**DATA FOR THIS TASK**
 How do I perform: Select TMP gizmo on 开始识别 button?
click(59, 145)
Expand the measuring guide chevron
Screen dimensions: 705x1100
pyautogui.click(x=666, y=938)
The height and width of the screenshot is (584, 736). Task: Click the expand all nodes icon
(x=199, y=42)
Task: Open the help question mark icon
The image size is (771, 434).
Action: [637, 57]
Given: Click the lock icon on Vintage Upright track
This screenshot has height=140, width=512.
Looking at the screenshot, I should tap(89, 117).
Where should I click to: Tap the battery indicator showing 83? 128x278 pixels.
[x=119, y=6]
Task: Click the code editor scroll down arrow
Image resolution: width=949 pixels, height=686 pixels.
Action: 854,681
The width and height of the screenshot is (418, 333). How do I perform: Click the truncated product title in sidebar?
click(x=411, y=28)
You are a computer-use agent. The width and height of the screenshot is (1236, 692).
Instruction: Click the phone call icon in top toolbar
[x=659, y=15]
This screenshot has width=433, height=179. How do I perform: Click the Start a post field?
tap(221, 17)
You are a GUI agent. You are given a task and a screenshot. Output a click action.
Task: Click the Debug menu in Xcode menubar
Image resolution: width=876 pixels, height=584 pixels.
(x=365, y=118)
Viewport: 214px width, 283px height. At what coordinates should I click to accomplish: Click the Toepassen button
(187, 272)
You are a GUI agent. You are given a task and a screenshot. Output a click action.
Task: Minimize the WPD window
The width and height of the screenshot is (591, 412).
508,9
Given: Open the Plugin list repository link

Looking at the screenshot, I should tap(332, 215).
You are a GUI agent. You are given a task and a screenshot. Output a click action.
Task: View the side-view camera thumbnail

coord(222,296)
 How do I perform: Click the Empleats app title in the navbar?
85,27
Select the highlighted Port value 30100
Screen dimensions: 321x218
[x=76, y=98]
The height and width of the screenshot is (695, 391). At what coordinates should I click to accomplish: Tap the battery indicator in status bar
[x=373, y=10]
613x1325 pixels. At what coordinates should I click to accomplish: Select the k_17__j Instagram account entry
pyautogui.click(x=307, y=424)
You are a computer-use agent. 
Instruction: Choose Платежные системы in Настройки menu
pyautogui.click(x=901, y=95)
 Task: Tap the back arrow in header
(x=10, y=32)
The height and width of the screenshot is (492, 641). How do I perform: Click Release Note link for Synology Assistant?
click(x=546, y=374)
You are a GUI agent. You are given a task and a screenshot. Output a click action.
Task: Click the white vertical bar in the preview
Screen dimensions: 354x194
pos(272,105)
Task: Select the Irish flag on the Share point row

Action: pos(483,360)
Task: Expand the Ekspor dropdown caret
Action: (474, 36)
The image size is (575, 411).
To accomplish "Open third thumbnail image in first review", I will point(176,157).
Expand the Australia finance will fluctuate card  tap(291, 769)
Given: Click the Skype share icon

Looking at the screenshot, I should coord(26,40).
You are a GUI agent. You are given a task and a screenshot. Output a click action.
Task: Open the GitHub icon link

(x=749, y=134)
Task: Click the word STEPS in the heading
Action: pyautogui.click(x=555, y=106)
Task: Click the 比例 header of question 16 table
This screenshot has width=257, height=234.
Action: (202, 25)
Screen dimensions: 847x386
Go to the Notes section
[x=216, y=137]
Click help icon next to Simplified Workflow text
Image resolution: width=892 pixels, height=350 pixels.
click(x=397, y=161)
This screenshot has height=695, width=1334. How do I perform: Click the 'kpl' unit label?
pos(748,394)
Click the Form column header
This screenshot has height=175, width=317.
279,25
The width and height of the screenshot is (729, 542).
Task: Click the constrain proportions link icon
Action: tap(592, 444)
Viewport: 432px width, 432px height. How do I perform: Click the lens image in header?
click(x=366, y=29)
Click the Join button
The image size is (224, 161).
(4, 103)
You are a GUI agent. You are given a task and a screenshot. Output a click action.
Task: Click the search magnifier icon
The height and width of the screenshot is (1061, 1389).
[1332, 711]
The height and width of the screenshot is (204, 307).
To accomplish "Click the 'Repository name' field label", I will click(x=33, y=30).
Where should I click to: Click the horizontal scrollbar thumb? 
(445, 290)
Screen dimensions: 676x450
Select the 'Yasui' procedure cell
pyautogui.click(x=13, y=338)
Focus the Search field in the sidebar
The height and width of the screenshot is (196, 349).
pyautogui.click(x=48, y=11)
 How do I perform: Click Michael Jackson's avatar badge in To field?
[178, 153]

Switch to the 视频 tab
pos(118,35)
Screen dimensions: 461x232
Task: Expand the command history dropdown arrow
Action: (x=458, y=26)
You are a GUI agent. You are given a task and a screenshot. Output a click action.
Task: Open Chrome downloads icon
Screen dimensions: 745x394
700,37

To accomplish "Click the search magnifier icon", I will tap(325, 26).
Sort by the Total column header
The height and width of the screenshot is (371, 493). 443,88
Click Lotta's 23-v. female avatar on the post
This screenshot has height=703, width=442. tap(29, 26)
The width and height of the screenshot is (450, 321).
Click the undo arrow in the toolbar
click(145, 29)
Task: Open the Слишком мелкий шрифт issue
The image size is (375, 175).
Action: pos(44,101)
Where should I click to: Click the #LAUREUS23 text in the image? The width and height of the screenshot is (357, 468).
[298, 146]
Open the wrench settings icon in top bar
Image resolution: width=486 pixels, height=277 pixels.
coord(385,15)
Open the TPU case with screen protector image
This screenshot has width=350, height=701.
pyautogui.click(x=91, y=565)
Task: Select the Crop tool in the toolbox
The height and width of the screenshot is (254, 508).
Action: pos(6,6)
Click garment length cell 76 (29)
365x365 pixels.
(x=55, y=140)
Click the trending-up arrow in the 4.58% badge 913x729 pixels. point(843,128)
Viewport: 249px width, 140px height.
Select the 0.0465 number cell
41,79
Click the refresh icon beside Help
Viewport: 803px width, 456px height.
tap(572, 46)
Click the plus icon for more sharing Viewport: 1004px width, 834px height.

**WHAT NEEDS TO BE DONE**
Tallying every line that holds the string "computer", report the total for the records and nothing else.

**WRITTEN RESPONSE**
2